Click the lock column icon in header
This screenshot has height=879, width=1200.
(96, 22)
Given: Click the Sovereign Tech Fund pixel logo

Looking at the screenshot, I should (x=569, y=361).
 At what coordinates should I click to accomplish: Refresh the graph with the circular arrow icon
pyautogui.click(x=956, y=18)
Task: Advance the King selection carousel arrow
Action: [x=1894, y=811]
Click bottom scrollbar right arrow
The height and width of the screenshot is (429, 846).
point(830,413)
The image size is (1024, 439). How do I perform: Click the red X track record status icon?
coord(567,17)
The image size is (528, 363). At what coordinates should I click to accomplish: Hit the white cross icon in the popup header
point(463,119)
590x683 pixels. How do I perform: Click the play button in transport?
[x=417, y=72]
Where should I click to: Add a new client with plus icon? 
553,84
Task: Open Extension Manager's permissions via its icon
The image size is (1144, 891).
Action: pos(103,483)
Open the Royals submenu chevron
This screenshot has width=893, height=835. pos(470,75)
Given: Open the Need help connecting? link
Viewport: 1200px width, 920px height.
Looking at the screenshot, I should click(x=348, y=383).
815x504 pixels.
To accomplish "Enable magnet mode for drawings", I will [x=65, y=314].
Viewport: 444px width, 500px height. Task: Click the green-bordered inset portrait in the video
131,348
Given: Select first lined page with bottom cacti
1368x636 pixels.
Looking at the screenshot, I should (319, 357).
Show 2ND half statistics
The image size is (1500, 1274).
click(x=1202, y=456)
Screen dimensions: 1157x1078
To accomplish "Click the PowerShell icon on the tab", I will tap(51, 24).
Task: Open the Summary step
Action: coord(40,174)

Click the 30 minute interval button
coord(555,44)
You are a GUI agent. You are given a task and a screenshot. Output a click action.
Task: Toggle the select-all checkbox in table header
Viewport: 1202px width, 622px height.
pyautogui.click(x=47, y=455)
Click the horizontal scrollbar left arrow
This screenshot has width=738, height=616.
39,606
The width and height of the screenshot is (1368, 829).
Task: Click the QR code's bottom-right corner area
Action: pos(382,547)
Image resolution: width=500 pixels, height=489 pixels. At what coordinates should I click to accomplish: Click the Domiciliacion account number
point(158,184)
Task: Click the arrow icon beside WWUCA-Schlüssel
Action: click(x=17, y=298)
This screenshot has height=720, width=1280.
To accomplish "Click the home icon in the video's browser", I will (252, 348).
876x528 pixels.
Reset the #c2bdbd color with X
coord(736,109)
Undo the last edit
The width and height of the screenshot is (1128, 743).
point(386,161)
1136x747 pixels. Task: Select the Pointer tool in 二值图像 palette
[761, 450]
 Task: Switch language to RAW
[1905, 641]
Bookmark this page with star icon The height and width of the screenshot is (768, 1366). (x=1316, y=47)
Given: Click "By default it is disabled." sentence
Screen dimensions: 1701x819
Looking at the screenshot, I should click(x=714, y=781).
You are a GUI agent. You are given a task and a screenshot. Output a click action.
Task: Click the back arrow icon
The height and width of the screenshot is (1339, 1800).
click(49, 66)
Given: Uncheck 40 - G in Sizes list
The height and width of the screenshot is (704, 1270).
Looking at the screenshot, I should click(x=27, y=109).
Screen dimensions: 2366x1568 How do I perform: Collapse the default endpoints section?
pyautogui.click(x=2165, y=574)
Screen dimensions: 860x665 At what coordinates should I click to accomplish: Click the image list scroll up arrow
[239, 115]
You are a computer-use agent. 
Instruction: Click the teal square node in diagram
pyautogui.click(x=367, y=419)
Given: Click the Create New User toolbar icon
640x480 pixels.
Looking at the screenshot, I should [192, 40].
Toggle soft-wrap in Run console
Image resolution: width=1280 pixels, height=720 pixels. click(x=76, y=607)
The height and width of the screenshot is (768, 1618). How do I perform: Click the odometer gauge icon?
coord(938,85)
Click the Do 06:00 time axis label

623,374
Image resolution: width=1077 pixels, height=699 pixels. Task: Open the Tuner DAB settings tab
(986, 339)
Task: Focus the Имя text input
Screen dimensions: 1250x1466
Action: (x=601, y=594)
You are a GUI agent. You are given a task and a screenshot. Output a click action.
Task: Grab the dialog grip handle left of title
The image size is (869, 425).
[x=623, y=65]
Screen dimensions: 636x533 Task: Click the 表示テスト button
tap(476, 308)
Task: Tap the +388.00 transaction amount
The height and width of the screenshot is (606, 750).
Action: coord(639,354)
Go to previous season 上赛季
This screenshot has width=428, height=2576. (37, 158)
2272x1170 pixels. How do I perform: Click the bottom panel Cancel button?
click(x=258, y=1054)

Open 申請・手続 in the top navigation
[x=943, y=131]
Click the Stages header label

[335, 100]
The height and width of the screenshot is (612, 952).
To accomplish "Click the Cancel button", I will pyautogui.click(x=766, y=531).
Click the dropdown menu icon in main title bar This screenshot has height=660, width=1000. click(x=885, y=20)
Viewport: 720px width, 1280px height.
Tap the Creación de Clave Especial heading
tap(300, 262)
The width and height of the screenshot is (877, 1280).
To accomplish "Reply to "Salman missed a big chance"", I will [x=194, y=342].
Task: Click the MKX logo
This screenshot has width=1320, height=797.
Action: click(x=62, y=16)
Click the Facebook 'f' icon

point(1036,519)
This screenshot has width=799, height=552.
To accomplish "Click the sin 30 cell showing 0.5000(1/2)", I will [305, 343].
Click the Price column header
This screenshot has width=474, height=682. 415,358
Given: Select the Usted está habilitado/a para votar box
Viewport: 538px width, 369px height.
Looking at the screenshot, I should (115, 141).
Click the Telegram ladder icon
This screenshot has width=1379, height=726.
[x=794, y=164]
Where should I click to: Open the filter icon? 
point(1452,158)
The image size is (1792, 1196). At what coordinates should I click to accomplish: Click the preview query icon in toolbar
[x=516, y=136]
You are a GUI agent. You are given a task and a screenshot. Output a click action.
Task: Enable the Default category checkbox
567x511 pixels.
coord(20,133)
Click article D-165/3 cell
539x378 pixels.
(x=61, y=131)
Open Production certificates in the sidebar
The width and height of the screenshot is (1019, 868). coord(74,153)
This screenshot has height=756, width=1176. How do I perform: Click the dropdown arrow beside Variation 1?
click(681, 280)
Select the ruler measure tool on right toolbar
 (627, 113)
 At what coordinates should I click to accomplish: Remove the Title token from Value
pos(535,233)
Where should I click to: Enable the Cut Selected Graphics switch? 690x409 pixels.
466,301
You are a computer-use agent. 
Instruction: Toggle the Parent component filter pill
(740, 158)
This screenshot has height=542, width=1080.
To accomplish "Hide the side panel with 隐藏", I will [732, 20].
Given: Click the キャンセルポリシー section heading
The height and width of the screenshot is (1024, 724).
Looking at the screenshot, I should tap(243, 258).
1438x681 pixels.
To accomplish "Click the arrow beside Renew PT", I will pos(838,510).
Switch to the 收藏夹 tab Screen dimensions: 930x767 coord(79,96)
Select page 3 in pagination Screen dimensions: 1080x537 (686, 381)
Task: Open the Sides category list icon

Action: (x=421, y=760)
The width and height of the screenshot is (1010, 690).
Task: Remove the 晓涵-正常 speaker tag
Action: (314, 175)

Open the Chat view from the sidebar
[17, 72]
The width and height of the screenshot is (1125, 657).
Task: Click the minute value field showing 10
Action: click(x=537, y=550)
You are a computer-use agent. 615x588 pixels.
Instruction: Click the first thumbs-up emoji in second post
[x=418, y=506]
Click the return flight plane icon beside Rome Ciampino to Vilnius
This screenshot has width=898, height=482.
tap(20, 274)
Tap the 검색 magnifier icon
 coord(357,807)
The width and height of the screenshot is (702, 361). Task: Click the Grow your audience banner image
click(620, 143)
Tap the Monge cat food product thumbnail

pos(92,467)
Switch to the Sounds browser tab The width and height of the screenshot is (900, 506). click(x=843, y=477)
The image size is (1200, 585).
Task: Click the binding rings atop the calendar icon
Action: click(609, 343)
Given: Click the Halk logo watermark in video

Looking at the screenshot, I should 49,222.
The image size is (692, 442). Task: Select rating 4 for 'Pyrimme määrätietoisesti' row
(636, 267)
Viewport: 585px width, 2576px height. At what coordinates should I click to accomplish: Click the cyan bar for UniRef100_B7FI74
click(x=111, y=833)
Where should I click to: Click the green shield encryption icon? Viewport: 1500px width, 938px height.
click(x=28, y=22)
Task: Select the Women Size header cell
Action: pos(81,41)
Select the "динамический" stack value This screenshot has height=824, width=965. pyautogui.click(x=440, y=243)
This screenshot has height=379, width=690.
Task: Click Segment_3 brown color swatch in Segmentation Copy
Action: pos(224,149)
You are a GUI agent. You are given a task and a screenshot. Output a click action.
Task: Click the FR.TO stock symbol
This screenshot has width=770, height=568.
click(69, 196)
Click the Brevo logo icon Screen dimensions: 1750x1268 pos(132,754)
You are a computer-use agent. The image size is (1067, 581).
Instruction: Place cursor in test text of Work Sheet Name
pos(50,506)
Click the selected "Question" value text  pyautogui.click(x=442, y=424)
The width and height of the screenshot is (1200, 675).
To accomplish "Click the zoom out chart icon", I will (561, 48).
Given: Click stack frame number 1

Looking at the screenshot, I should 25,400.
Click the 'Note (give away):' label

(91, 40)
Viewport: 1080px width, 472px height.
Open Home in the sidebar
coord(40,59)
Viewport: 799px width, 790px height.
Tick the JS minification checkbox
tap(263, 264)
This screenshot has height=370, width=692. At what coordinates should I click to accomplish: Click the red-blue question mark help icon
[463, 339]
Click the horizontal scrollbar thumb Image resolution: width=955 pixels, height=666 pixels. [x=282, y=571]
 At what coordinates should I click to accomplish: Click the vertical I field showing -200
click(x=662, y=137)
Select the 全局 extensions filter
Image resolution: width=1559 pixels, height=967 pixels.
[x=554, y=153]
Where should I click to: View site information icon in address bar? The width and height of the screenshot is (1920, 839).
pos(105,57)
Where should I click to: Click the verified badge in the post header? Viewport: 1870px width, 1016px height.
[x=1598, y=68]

============

Problem details - Restate word for word the lines above, beginning at the first one and ending at the line that carries "Given: Select first".

Solution below -
Click the lock column icon in header
This screenshot has height=879, width=1200.
(96, 22)
Given: Click the Sovereign Tech Fund pixel logo

Looking at the screenshot, I should (x=569, y=361).
 At what coordinates should I click to accomplish: Refresh the graph with the circular arrow icon
pyautogui.click(x=956, y=18)
Task: Advance the King selection carousel arrow
Action: [x=1894, y=811]
Click bottom scrollbar right arrow
The height and width of the screenshot is (429, 846).
point(830,413)
The image size is (1024, 439). How do I perform: Click the red X track record status icon?
coord(567,17)
The image size is (528, 363). At what coordinates should I click to accomplish: Hit the white cross icon in the popup header
point(463,119)
590x683 pixels. How do I perform: Click the play button in transport?
[x=417, y=72]
Where should I click to: Add a new client with plus icon? 
553,84
Task: Open Extension Manager's permissions via its icon
The image size is (1144, 891).
Action: pos(103,483)
Open the Royals submenu chevron
This screenshot has width=893, height=835. pos(470,75)
Given: Open the Need help connecting? link
Viewport: 1200px width, 920px height.
Looking at the screenshot, I should click(x=348, y=383).
815x504 pixels.
To accomplish "Enable magnet mode for drawings", I will [x=65, y=314].
Viewport: 444px width, 500px height. Task: Click the green-bordered inset portrait in the video
131,348
Given: Select first lined page with bottom cacti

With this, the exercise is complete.